TASK ITEM:
When the line with "You are a GUI" appears below, start repeating lines exactly, and keep going through the line with "Viewport: 706px width, 1568px height."; add nothing outside that span.

ENTRIES SUPPLIED:
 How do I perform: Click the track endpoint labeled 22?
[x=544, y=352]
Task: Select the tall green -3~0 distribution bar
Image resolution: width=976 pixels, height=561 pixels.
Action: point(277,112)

...

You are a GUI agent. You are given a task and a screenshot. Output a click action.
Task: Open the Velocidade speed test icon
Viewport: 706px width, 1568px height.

EXERCISE ANSWER:
You are a GUI agent. You are given a task and a screenshot. Output a click action.
Task: Open the Velocidade speed test icon
Viewport: 706px width, 1568px height.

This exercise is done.